The trip has been relatively uneventful.  After four or five hours of attempting to sleep, I had finally decided I was fighting a losing battle.  I found myself perpetually in that state of sleep purgatory - some gray area between asleepness and awakeness in which you're not really able to enjoy the benefits of either.  Each time I thought I was about to break through the barrier I would be jarred awake by a moment of extreme turbulence, the kind that immediately brings to mind images from the first episode of Lost.  The elderly gentleman next to me (52B) has managed to be out the entire flight.  He was traveling back to the town in which he grew up to visit his sister.  An industrial town in "Middle England" which he described as being "like Pittsburgh."  Although he says he's lived in the US for more than half of his life now, he still looks like he could adorn the cover of The Great Big Book of Stereotypical Englishmen.  Across the aisle, 52D, is a younger man from Chandler going to his hometown in Norway to visit his parents.  Directly behind me, 53B and 53C, are two women, better known to me as my mother and sister.  They are not visiting family at all but rather flying to London to head on a Baltic cruise.  All are generally pleasant seatmates, although 53C keeps nudging my back while fumbling clumsily through her seat pocket.  

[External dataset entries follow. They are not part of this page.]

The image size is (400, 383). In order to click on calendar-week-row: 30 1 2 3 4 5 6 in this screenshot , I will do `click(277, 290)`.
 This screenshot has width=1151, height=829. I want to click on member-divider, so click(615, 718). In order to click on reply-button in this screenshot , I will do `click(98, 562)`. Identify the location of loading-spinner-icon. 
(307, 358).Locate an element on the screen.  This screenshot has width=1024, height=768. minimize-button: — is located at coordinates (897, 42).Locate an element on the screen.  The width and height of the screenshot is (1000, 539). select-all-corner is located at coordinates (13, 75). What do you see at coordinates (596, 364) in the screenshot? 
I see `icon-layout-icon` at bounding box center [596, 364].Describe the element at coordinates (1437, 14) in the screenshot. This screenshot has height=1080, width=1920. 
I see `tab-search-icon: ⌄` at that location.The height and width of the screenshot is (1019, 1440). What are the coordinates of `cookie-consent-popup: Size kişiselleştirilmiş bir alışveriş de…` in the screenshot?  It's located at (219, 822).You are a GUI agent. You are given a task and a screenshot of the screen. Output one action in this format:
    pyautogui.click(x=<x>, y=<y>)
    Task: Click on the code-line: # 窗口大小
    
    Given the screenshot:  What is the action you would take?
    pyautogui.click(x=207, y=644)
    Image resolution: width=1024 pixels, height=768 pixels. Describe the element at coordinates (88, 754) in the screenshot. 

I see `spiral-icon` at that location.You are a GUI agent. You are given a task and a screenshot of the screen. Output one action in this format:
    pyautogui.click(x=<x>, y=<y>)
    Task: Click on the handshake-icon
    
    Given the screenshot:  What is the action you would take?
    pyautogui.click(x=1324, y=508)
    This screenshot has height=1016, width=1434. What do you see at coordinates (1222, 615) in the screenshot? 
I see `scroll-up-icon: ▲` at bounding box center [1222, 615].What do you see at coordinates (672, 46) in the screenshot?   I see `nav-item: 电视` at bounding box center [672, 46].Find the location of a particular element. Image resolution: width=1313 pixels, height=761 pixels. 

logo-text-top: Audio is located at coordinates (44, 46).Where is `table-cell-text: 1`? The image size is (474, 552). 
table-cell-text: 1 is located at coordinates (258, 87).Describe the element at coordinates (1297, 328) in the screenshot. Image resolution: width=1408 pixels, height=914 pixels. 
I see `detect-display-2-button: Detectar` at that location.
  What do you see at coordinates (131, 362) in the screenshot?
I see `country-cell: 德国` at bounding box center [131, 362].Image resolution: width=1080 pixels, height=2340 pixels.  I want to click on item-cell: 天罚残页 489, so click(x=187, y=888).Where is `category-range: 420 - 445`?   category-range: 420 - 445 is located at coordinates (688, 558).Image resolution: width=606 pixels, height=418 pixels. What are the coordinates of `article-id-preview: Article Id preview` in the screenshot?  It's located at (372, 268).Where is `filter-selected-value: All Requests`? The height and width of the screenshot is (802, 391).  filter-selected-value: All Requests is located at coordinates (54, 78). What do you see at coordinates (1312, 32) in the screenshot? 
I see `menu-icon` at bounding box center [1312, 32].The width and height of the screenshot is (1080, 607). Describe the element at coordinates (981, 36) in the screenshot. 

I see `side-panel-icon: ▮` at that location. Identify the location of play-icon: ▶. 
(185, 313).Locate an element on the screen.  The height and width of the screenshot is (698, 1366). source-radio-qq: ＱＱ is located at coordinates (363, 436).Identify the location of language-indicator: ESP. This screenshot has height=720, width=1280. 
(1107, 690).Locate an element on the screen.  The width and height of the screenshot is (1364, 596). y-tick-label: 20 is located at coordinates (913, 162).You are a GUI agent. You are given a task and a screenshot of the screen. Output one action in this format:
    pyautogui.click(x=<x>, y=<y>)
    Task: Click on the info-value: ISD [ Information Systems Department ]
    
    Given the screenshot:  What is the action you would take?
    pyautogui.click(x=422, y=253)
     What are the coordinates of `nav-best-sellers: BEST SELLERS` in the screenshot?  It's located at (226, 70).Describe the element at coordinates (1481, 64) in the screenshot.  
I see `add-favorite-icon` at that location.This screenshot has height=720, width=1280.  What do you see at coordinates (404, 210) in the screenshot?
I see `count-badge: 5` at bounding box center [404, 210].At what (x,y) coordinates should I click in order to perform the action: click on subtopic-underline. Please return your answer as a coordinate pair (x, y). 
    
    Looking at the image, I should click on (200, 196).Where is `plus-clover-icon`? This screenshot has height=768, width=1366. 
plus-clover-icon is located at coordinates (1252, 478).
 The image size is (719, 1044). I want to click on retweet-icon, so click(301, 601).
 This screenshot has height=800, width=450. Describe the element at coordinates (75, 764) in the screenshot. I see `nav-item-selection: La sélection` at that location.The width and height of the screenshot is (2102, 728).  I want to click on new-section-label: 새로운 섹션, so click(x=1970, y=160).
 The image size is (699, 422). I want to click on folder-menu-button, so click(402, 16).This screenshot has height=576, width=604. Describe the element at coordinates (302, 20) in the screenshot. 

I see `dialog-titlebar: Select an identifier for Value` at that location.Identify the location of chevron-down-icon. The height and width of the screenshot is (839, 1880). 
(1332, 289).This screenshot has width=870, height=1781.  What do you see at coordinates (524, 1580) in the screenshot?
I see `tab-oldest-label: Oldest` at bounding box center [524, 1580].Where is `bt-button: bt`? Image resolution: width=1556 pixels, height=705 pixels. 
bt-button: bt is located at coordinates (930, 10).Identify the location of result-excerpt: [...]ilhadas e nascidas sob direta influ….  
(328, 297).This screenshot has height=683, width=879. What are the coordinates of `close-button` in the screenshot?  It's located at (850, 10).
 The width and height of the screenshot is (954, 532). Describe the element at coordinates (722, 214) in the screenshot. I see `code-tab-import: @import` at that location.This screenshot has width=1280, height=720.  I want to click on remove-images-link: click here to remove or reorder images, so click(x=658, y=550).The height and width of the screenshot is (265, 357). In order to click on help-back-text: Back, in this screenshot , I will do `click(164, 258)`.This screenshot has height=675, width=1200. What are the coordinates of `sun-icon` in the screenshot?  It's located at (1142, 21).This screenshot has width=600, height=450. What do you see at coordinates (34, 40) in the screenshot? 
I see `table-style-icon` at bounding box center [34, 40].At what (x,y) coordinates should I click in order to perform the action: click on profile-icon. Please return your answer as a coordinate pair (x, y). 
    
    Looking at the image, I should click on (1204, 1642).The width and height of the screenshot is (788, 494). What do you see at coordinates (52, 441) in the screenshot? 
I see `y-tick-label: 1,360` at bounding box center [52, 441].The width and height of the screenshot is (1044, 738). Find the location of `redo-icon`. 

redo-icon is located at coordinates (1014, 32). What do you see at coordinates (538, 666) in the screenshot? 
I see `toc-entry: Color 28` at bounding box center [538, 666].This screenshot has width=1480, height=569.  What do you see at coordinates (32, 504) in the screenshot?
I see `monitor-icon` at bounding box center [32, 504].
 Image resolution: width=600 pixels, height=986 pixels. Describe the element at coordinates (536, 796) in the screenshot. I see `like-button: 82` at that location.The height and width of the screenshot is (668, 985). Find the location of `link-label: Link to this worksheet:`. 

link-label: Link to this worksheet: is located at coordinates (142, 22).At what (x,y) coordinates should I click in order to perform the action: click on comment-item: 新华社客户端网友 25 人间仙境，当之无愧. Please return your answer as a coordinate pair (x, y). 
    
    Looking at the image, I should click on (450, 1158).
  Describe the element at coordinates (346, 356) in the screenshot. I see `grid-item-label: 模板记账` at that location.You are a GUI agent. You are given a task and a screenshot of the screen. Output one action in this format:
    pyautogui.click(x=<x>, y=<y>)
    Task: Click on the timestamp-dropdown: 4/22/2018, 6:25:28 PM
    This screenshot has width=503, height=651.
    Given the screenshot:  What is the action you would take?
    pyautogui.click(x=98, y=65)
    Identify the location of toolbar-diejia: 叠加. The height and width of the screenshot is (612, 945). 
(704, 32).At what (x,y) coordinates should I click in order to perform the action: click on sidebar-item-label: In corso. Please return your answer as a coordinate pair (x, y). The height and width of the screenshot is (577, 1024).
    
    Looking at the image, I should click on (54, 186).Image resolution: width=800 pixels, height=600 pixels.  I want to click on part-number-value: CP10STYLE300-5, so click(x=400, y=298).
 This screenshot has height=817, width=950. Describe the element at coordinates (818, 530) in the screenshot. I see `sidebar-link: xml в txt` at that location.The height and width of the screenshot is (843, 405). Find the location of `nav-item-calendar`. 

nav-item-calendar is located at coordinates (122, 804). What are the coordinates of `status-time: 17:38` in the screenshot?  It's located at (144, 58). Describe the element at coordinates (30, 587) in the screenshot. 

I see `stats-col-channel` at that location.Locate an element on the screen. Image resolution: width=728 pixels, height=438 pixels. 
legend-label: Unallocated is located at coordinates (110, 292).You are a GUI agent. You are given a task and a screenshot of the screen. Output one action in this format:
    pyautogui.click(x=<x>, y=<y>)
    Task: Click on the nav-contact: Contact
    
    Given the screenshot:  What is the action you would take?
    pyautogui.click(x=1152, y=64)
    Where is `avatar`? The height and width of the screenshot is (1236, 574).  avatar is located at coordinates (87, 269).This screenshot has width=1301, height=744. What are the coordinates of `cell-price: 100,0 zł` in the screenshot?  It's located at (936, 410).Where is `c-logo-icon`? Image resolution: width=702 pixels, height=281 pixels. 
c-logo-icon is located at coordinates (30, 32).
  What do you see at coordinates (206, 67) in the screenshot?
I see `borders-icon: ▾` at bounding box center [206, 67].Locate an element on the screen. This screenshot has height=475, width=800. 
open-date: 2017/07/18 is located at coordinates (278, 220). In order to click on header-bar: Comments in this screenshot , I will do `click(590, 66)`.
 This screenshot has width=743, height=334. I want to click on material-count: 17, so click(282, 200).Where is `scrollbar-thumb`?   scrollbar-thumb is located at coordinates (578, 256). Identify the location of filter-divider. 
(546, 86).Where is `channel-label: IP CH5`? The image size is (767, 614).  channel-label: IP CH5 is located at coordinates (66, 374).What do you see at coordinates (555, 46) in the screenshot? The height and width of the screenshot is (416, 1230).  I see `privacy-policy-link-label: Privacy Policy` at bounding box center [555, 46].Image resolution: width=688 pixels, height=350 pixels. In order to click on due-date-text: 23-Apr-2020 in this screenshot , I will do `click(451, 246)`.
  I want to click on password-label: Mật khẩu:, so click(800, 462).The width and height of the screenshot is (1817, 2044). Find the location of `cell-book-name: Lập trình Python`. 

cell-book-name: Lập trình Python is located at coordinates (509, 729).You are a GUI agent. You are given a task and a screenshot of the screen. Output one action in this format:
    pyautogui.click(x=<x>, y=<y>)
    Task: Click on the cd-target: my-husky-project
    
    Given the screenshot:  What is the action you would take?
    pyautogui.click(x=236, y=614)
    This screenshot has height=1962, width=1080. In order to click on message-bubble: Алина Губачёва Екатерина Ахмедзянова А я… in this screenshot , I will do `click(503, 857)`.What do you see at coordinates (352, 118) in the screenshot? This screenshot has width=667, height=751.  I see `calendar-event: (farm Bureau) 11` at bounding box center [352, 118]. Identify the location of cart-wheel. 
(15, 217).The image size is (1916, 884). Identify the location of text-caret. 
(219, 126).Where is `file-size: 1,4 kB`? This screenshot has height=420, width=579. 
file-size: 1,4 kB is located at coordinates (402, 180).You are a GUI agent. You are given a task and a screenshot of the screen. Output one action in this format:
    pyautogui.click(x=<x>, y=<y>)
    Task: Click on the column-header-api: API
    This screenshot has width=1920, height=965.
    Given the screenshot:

Did I tell you that I'm heading over to spend all summer here?  That I'll be living in some posh neighborhood and working for some important company?  It's strange, because as much as I've been anticipating this trip for the last several months, I don't find myself thinking about what lays ahead at all.  My mind is elsewhere - on the new David Sedaris book I'm reading, on the unparalleled genius of Animal Collective's Feels album (which I've listened to three times since takeoff), or on my stewardess' teeth, which I just can't seem to get past.  Of the variety of strangers or acquaintances to whom I've mentioned my summer plans, I've received several responses.  Some seem genuinetly excited for me, some react appropriately politely, and several have seemed indifferent or even perplexed.  I suppose I can understand some of that; the novelty of the big city that exists for me simply isn't there for everyone.  Many simply don't understand the appeal of spending thousands of dollars for the privledge of working for no money, a sentiment that I certainly see the logic in.  And if I ever came across someone from Britain who was coming to Arizona to work for free, I might react with similar bemusement.  Pretty much my entire motivation for coming here in the first place was my desire to not spend the summer in Arizona; the fact that it brought me to London was only a neat little bonus.  And I'm still not entirely convinced that this whole internship experience will be the bee's nees.  I guess I'll be able to tell you in a few weeks.  In the meantime, I'll be content to listen to Feels a few more times.

That's all I have now.  Hopefully in the future I'll have something more interesting to talk about.